- _Task to carry out_
In the records below, please retype word for word every line from the one containing "Říjen 2014 (134, 1456)" through the final one, both included, and nothing else.

- _Records provided_

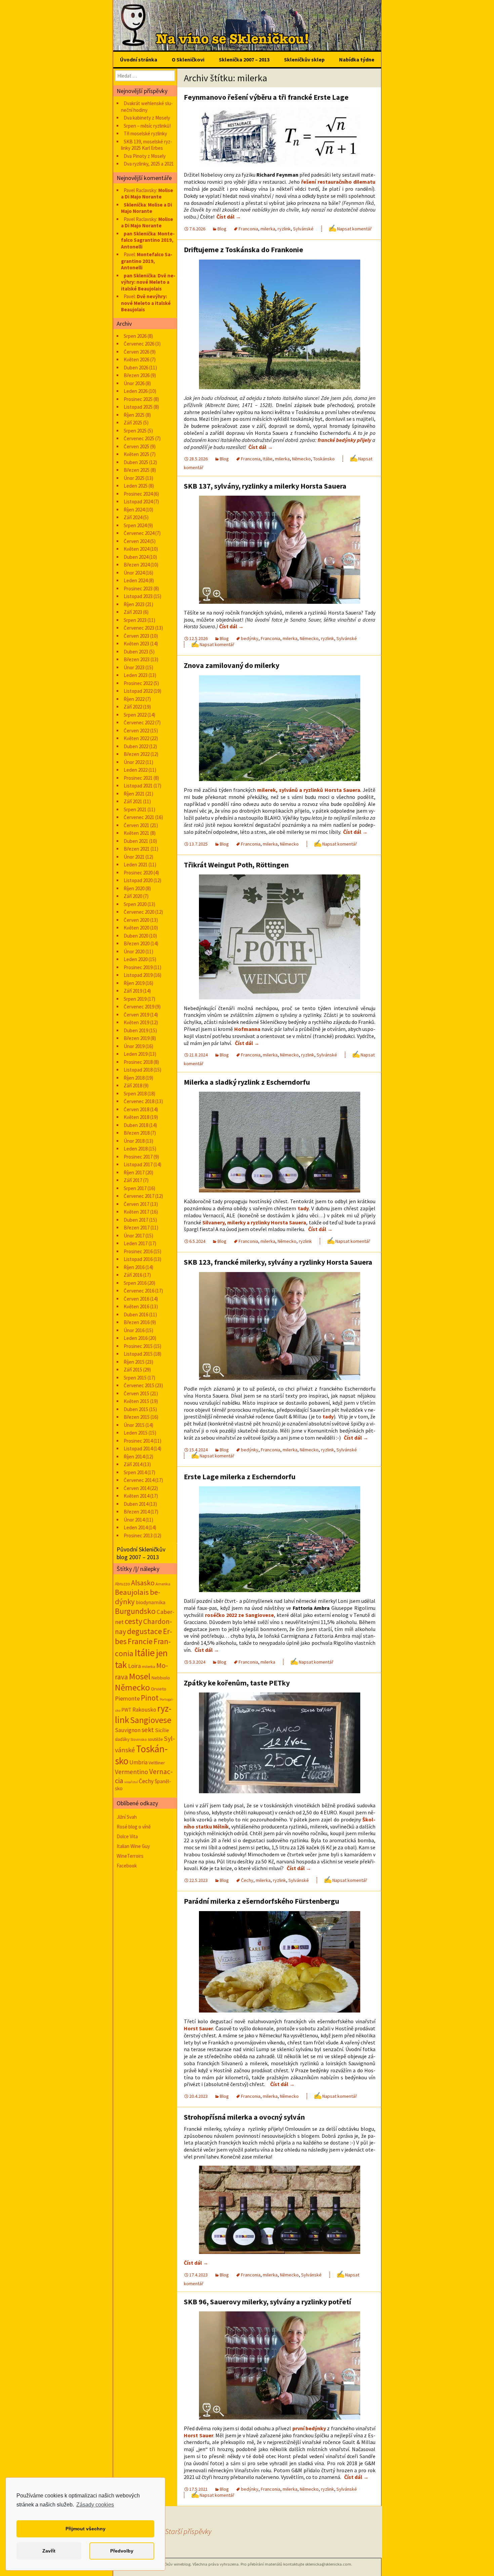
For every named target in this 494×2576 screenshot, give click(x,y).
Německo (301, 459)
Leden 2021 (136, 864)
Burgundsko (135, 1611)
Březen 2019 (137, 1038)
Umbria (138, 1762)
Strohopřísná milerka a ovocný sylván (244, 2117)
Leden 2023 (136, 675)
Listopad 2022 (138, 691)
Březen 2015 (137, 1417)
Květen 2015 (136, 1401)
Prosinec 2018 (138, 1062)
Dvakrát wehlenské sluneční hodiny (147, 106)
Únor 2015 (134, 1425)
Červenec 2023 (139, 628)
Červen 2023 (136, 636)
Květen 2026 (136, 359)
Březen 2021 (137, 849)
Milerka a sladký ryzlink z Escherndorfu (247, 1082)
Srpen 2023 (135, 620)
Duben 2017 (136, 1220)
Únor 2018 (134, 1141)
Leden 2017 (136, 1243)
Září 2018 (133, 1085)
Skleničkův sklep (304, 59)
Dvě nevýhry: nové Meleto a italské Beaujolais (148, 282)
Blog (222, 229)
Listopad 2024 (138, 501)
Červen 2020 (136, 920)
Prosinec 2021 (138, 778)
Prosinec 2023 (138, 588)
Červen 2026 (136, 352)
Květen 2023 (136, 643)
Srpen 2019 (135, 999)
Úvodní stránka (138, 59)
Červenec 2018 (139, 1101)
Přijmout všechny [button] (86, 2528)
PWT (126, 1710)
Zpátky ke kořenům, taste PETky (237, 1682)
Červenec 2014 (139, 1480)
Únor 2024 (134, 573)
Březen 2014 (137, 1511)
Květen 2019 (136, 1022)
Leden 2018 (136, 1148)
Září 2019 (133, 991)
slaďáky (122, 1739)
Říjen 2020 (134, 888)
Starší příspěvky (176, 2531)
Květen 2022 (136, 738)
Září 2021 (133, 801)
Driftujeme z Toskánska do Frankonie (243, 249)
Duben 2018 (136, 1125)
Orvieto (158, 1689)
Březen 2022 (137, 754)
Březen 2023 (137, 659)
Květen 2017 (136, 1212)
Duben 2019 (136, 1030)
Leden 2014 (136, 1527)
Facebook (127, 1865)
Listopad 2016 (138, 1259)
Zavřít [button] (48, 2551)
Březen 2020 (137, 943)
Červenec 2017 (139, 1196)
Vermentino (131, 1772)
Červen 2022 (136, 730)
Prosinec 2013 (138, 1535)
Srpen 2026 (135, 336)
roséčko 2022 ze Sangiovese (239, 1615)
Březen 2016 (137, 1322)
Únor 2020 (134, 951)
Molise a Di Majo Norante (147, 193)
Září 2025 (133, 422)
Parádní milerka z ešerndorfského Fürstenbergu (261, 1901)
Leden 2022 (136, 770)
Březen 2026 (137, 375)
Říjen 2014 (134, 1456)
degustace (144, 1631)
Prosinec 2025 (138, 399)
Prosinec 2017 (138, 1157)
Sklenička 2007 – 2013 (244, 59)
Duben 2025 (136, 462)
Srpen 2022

- _Exercise output_
Říjen 2014 (134, 1456)
degustace (144, 1631)
Prosinec 2025 (138, 399)
Prosinec 2017 (138, 1157)
Sklenička 2007 – 2013 (244, 59)
Duben 2025 (136, 462)
Srpen 2022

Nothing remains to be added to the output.